## Instructions to follow
In the listing that follows, locate the line containing "You are a GUI" and the line containing "Viewport: 1285px width, 723px height.". Retype exactly those two lines and every line between them, and nothing more.
::: Dataset records
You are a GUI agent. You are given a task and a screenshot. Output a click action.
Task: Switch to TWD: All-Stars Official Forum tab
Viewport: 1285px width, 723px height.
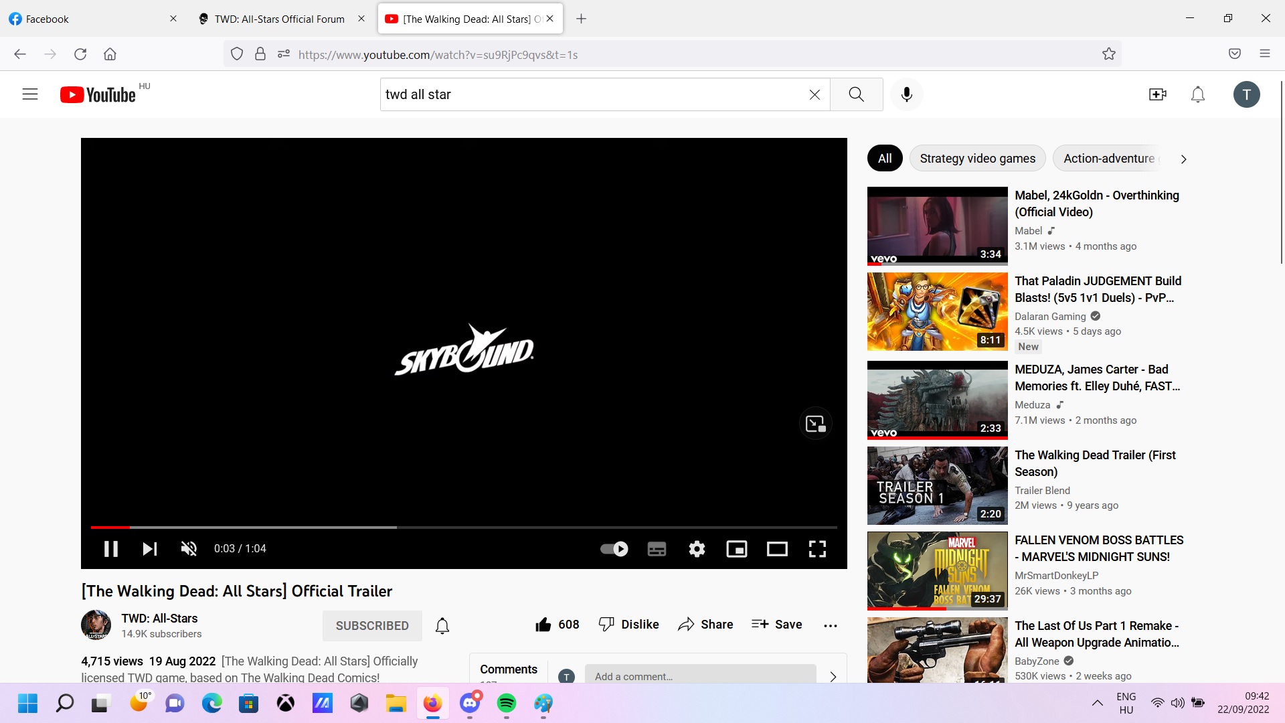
::::::
::: Dataset records
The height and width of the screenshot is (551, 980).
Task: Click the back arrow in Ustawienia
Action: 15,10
::::::
## Written answer
You are a GUI agent. You are given a task and a screenshot. Output a click action.
Task: Switch to TWD: All-Stars Official Forum tab
Viewport: 1285px width, 723px height.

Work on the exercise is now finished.